■ Gösterilen Metin ■
+ + + + +
(17/107) MÂÛN SURESİ

MEKKE DÖNEMİ

(7 AYET)

Mekke döneminde ve peygamberliğin ikinci yılında inen Mâûn suresi, “yedi ayet”ten oluşur. Sure adını, son ayetinin sonundaki “mâûn” kelimesinden alır. Nüzûl sırasına göre 17’nci, tertip sırasına göre de 107’nci suredir.

Surede, din ve ahiret gerçeğini inkâr eden, yetime kötü davranan ve yoksulu düşünmeyen kimseler kınanır. İşlerinde ve ibadetlerinde gösterişe gidenler, yardıma muhtaç olanlardan yardımı esirgeyenler teşhir edilir. Sure, riyakârlığın çirkinliğine ve cimriliğin tehlikesine dikkat çeken ayetlerle son bulur.
+ + + + +
■ Alıştırmalar ■
1) Mâûn suresini tanıtan metne göre aşağıdaki ifadeler doğru mu? Her biri için evet ya da hayır deyin ve kararınızı belirleyen sözleri metinden aynen aktarın.
(a) Sure adını ilk ayetinden alır.
(b) Sure, tertip sırasına göre 107'nci suredir.
(c) Sure, peygamberliğin ikinci yılında inmiştir.
2) Mâûn suresini tanıtan metni kaldığı yerden alıp sürdürün.
+ + + + +
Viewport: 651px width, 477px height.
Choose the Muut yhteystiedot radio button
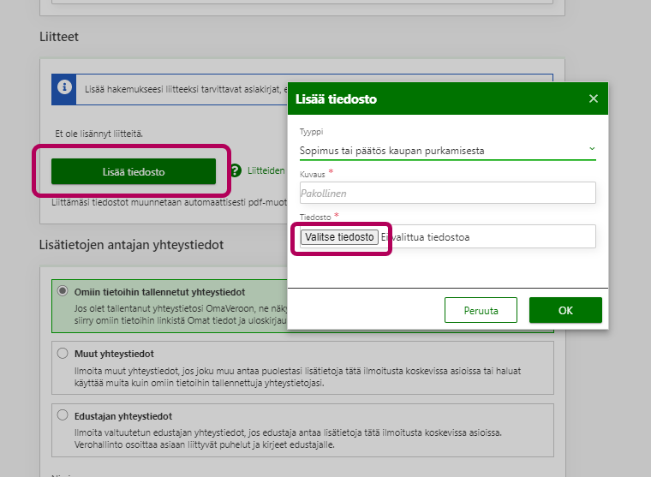pos(62,353)
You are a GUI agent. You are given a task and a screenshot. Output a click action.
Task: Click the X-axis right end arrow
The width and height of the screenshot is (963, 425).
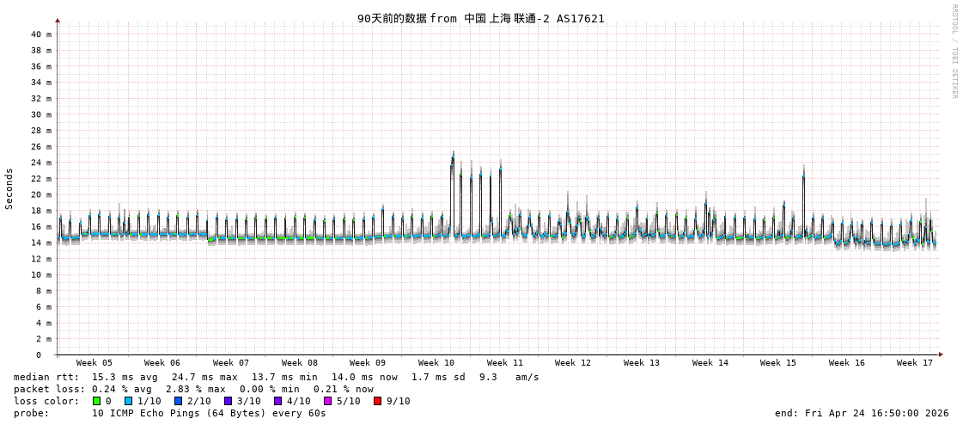(941, 354)
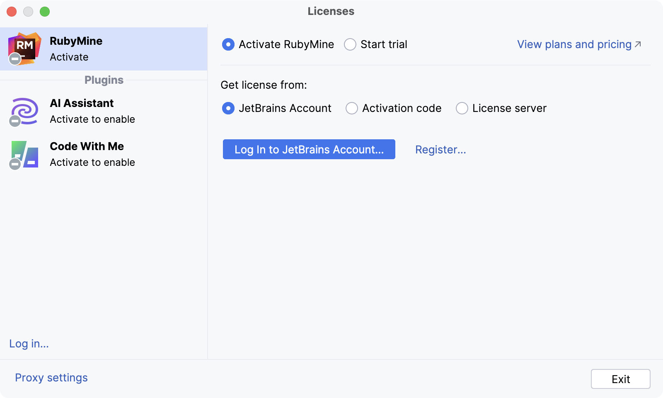This screenshot has width=663, height=398.
Task: Choose Activation code as license source
Action: [x=352, y=108]
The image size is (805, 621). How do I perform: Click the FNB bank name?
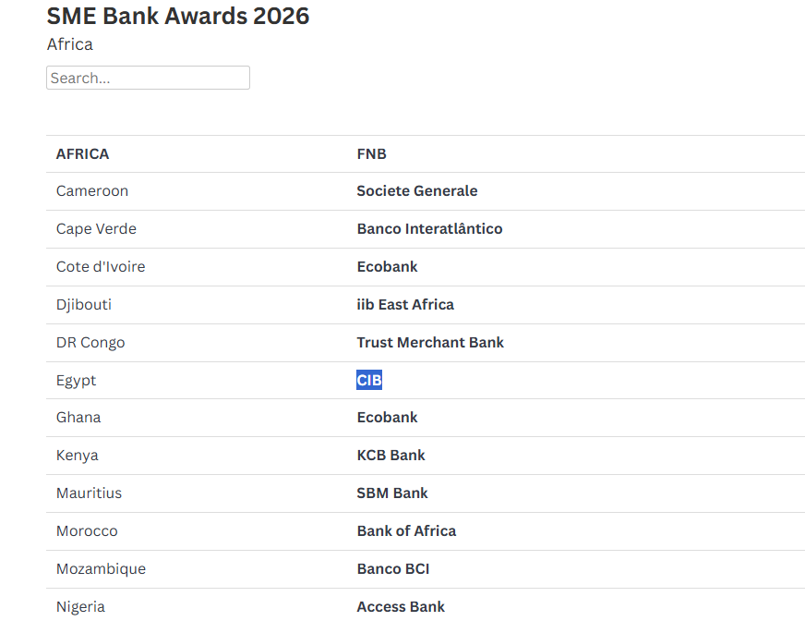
+ + + + +
■ Sonuçlar ■
1)
(a) Hayır: «Sure adını, son ayetinin sonundaki “mâûn” kelimesinden alır.»
(b) Evet: «tertip sırasına göre de 107’nci suredir»
(c) Evet: «Mekke döneminde ve peygamberliğin ikinci yılında inen Mâûn suresi»

2)
Görüldüğü gibi mâûn suresinde, imanın hakikati ve dinin mahiyeti en özlü biçimde dile getirilmiş; bu bağlamda Allah’a tam olarak inanmak, iş ve ibadetleri özenle yapmak, toplumsal yardımlaşmayı ve dayanışmayı da mutlaka gerçekleştirmek gerektiği mesajı verilmiştir.

 

“MÂÛN SURESİ” AYETLERİ, METNİ VE MEÂLİ

Rahman ve Rahim Allah’ın Adıyla

1 Dini (inanç ve ameline göre hesaba çekileceği günü) yalanlayanı gördün mü?

2-3 İşte, yetimi azarlayıp iteleyen, yoksulu doyurma gayreti göstermeyen kimse odur.

4-7 Yazıklar olsun şu namaz kılıp duranlara ki, onlar namazlarından gafildirler, gösteriş yaparlar ve en ufak yardımı bile esirgerler.

 

Dini Yalanlayan Kimdir?

Müşrik şahsiyetlerin bazı davranış ve özelliklerini konu alan bu surede, hak dini ve ahiret gerçeğini yalanlayan, yetimi itip kakan, yoksulu doyurmayan, eğlence türünden namaz kılan, gösteriş için iş yapan ve muhtaçlara yardım etmeyen kimseler kınanır ve uyarılır.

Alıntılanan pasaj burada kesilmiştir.